But somebody, let me just say you get into the first round. Lamar Jackson's got a nine and a half
million dollar contract. And he's playing in the pros. And he's playing in the pros now,
as opposed to he won't play in the pros immediately or maybe even the near future for the A's.
And then the second part of the argument is just a sentimental part. I believe that
if he loved baseball more than football, football would already be done and he'd be a minor
leaguer right now because he could have done that last summer. I think he's got some sentimental
tie and love affair with the game of football. And I don't think that that can be overstated.
I love football more than baseball. And that's why I came back to it.
Okay. Last thing. And this is really important. He's going to be drafted late first,
second, maybe even early first round.

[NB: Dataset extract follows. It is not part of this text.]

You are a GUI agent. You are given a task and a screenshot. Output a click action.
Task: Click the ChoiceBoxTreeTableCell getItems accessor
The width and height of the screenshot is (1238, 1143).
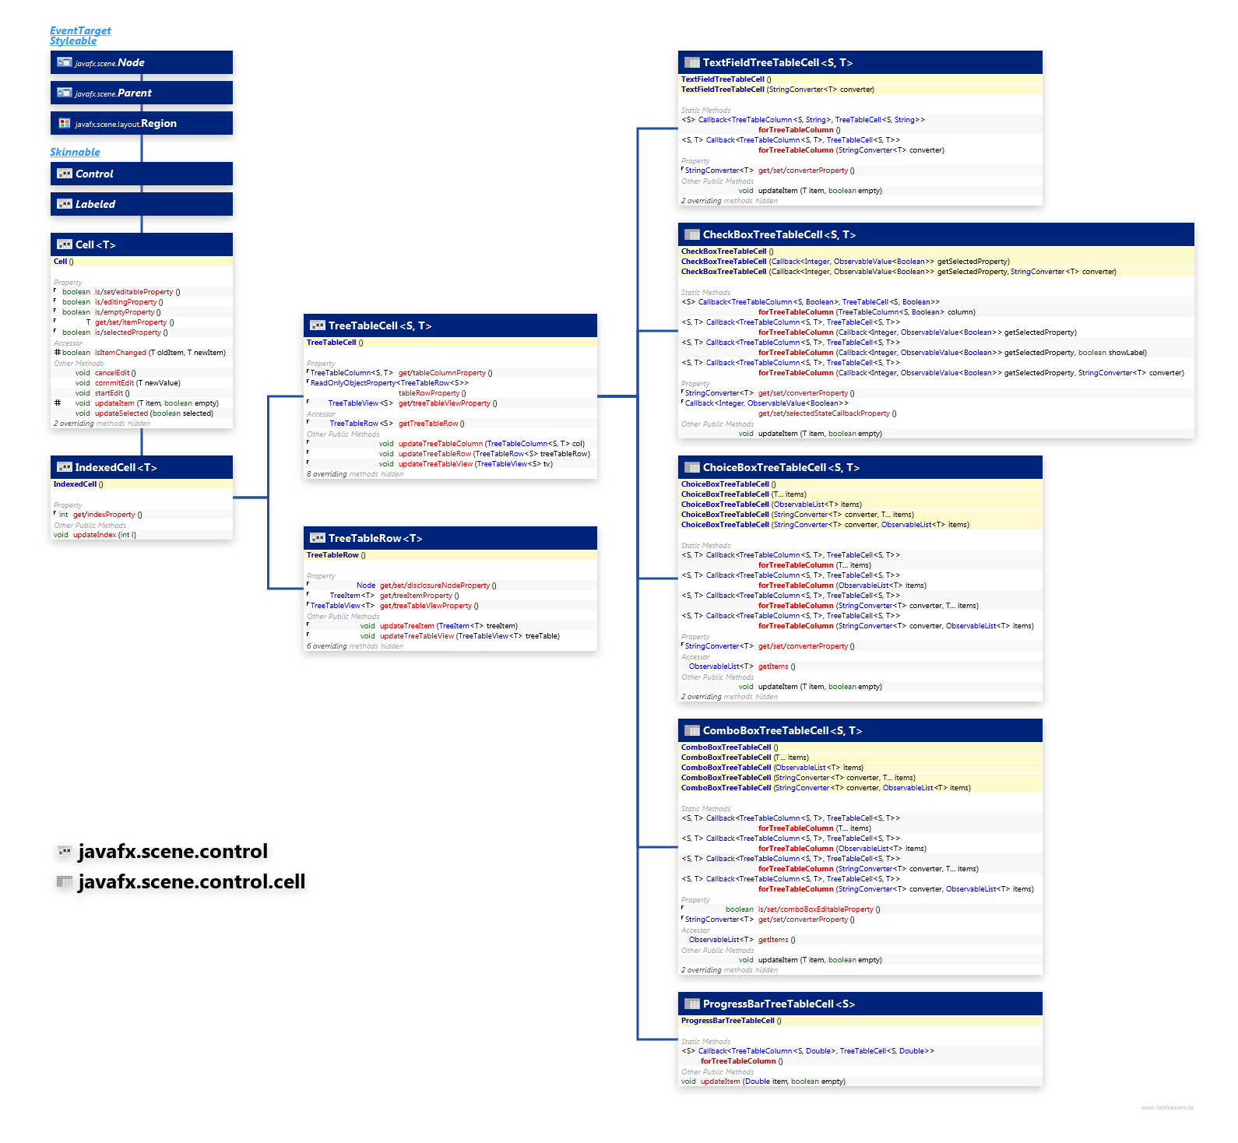tap(773, 666)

Realistically, is he an NFL starting quarterback?
It's so, I think that question is so much harder to answer now than it ever has been.
Three areas which we would knock him five years ago that now all of a sudden, maybe you can't knock him.
One, the offensive system.
Now we've seen Jared Goff, Pat Mahomes, Baker Mayfield, come out of that system and have huge success in the National Football League,
partly because of the evolution of the game towards this system at the next level.
Then you've got young quarterbacks.
You could say, well, young guys don't generally have success in this league.
It's all about Brady Manning, blah, blah, blah, blah, blah.
That's not necessarily the case.
look at all the young quarterbacks having success now.
And then the short factor is the height going to be an issue?
Well, you got Drew Breeze, you got Russell Wilson,
and you got guys like Case Keenum having success.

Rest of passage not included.